** ВЫПОЛНИТЕ ЗАДАНИЯ **
a. В каком году, согласно фрагменту о героических сказаниях, гунны разрушили бургундское государство на среднем Рейне?
b. Проверьте, согласуются ли с фрагментом о героических сказаниях следующие утверждения: (i) большинство героических сказаний древнеисландской литературы южногерманского происхождения; (ii) историческая основа сказания о Сигурде точно установлена; (iii) основой сказания о Хамдире и Сёрли послужила смерть Аттилы. Для каждого ответьте «да» или «нет» и приведите решающие слова фрагмента точной цитатой.

Никто не избегнет
Норн приговора![22]
И они погибают.
Когда говорят о мифологических пли героических сказаниях, то всегда допускают, что их можно рассматривать независимо от произведений — песен или прозаических повествований, в которых они представлены, другими словами, что они не произведения, не сочетание содержания и формы, а только сюжет, только содержание. Но оказания — это содержание особого рода, а именно содержание традиционное, т. е. такое, которое не придумывают, а переносят из одного произведения в другое, в то же время видоизменяя его в большей или меньшей мере в результате, так сказать, неосознанного авторства. Такое содержание потому можно рассматривать независимо от произведения, в котором оно представлено, что оно, как уже было сказано, особенно содержательно. Вместе с тем такое содержание, поскольку его видоизменяют, перенося из произведения в произведение, содержит наслоения, многих эпох, имеет сложную и длинную историю.
Сравнение с героической поэзией других германских народов позволяет установить, что все героические сказания, представленные в древнеисландской литературе, в своих основных чертах древнее заселения Исландии. Большинство их южногерманского происхождения. Это, однако, не значит, конечно, что героические сказания, представленные в древнеисландской литературе, тождественны соответствующим южногерманским. Со времени своего возникновения они должны были измениться очень сильно, подчас до неузнаваемости. В отношении некоторых героических сказаний удается установить те исторические факты, которые послужили их основой. Установлено, например, что основой сказания о гибели Гуннара и Хёгни были разрушение гуннами бургундского государства на среднем Рейне в 437 г., когда погиб король Гундикарий (т. е. Гуннар) «вместе со своим народом и родичами», и смерть вождя гуннов Аттилы (т. е. Атли) на ложе его жены Ильдико, а основой сказания о Хамдире и Сёрли — смерть остготского короля Эрманариха (т. е. Ёрмунрекка) в 375 г. Эти исторические факты преобразованы в сказании до полной неузнаваемости. Историческая основа сказания о Сигурде до сих пор неясна, но зато, благодаря многочисленным отражениям этого сказания у других германских народов, многое известно о том, насколько сильно оно изменилось на протяжении своей истории. Скандинавское (датское) происхождение предполагается в отношении сказания о Хельги, причем некоторые считают, что прообразом этого героя было не историческое лицо, а божество. В таком случае и это сказание изменилось до неузнаваемости.

** ИСХОДНЫЕ ДАННЫЕ **
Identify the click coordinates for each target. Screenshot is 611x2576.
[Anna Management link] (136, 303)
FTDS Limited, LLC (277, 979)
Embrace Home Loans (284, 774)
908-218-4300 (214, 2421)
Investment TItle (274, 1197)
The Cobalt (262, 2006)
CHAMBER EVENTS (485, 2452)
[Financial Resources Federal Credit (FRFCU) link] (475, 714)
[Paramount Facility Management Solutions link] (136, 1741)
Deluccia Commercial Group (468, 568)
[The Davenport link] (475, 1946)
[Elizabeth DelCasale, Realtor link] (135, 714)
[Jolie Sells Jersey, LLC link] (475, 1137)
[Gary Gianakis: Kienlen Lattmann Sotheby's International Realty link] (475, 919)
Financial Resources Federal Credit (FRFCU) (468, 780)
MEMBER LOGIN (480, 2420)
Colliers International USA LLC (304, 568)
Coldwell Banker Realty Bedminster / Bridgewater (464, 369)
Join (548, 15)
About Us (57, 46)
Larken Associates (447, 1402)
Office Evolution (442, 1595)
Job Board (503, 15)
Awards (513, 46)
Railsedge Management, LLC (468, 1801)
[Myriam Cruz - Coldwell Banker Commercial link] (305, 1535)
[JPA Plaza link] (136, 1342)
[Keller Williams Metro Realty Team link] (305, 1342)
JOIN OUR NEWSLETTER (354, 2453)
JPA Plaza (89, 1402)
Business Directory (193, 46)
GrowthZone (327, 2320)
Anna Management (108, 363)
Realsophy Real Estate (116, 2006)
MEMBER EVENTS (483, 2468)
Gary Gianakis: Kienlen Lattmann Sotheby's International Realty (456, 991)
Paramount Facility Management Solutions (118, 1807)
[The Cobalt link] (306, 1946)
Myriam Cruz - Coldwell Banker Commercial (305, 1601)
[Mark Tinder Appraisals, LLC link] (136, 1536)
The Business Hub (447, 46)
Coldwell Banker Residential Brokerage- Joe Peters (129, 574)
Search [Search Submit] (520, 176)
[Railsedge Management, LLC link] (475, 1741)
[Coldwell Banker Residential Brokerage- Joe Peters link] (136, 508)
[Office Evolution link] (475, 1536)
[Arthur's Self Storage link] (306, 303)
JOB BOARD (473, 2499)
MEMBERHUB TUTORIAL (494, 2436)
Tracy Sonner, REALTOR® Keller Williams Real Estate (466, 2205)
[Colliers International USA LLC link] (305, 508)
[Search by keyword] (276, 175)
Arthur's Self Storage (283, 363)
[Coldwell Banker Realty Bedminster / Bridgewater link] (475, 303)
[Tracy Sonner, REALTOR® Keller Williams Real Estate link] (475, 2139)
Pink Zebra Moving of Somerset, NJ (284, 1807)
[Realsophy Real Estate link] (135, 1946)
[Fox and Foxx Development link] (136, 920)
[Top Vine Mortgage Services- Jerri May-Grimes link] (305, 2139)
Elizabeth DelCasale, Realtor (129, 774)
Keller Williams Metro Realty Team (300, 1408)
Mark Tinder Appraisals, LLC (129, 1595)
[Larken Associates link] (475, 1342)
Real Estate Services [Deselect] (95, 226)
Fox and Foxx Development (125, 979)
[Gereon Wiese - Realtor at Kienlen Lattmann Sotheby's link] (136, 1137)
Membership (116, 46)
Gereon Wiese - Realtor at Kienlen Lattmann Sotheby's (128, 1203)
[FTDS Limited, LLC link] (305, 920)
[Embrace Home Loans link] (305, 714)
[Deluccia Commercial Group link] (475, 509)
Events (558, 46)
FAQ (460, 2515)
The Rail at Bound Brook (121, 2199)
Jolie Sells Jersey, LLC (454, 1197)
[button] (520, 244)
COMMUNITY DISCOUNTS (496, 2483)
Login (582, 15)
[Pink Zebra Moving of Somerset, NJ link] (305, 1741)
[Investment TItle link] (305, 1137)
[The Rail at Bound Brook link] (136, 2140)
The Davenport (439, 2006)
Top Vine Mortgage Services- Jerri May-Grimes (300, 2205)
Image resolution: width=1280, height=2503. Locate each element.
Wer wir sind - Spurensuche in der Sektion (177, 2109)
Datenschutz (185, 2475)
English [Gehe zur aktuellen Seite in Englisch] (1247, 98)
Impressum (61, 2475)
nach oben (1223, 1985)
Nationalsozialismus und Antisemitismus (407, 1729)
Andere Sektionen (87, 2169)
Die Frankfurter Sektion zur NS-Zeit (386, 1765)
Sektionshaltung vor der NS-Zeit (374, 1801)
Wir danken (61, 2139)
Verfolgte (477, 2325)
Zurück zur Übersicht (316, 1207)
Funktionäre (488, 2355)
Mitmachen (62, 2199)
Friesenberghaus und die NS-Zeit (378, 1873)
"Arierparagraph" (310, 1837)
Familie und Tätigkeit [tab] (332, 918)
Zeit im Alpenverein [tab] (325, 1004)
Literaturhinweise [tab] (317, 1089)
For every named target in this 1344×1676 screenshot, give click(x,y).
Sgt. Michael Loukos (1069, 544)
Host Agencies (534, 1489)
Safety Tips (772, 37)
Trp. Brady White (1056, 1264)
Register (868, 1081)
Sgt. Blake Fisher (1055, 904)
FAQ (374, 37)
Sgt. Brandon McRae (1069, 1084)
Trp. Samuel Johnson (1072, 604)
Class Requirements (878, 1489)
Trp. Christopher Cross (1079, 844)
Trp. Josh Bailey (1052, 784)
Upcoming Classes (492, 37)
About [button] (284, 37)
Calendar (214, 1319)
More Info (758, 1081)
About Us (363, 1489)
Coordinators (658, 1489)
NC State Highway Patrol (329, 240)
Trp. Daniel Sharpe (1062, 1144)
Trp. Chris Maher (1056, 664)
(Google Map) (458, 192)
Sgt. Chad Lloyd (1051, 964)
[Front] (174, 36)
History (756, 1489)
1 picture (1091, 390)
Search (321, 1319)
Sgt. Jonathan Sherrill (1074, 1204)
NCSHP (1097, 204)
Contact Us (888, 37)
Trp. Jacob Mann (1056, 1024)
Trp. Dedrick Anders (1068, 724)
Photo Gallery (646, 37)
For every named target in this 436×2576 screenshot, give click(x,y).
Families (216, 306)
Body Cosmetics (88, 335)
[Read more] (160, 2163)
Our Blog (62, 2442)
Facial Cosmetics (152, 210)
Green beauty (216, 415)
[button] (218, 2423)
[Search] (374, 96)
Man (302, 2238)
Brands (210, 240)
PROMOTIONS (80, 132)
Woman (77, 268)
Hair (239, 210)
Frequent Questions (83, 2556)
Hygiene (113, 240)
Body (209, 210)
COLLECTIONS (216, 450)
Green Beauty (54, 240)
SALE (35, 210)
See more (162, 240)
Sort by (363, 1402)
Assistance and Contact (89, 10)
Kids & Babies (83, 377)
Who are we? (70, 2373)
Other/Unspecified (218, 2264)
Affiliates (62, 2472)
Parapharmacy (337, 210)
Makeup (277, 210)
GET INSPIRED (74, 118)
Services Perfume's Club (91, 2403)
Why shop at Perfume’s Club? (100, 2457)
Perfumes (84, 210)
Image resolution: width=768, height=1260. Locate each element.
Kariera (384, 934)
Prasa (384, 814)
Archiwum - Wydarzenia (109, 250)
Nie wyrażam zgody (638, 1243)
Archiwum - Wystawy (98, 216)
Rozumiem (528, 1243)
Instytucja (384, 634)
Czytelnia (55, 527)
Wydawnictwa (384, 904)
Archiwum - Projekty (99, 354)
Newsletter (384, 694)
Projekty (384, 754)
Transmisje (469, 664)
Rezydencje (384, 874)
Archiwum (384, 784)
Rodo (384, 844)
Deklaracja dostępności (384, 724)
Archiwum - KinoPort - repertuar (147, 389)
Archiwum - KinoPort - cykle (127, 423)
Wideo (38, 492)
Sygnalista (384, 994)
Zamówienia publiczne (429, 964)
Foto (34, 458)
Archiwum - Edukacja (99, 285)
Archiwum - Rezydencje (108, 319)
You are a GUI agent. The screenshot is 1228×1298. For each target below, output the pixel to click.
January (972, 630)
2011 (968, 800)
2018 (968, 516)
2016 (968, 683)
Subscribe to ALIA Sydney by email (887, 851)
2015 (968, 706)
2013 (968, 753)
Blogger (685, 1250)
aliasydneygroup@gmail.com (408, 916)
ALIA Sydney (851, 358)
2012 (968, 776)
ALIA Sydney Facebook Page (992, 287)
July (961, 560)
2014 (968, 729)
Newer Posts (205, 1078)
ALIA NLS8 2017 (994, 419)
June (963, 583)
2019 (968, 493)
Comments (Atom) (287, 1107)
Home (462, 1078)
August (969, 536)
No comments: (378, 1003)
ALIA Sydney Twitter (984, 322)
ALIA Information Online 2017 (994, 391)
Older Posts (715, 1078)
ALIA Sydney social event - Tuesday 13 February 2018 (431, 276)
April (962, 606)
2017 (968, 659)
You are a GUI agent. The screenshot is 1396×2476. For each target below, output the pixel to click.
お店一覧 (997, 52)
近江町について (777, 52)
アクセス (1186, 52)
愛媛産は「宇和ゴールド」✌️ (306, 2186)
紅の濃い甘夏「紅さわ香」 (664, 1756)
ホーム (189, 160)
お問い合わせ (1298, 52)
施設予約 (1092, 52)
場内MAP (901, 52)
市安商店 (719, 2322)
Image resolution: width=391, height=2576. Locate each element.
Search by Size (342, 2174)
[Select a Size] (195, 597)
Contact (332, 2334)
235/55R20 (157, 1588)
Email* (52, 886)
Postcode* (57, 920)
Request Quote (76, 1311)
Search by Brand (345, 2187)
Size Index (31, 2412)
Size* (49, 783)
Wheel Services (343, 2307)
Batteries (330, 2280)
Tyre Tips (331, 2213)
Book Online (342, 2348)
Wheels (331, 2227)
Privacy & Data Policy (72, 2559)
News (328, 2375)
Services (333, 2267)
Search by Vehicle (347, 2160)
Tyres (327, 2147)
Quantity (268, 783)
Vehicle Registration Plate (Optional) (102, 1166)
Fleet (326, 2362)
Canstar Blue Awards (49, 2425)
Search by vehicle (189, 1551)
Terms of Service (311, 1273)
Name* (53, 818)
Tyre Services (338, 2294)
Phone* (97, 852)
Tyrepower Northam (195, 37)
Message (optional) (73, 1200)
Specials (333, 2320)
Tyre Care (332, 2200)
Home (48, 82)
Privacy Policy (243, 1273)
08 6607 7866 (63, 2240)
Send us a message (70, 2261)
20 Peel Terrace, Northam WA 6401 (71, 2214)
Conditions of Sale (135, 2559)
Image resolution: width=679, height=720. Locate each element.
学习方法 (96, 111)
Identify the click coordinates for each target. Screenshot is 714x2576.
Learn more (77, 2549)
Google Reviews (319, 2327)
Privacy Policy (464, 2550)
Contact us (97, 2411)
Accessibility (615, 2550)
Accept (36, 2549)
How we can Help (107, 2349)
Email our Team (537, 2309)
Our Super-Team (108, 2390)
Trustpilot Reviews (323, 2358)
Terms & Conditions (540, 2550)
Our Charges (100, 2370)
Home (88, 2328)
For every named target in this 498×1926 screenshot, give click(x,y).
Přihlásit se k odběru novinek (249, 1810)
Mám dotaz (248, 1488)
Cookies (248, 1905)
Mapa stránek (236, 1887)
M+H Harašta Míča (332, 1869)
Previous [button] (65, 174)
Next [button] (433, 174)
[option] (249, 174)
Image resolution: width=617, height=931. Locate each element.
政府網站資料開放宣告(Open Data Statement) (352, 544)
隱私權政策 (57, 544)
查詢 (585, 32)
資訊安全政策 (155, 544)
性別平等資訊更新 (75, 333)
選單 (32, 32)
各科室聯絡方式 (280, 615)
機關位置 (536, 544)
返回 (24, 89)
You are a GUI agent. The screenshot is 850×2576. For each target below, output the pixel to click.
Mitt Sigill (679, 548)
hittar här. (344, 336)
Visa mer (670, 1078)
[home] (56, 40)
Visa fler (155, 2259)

** ОТВЕТЫ ПО ЗАДАНИЯМ **
a. В 437 году.

b.
(i) Да: «Большинство их южногерманского происхождения».
(ii) Нет: «Историческая основа сказания о Сигурде до сих пор неясна».
(iii) Нет: «основой сказания о Хамдире и Сёрли — смерть остготского короля Эрманариха (т. е. Ёрмунрекка) в 375 г.».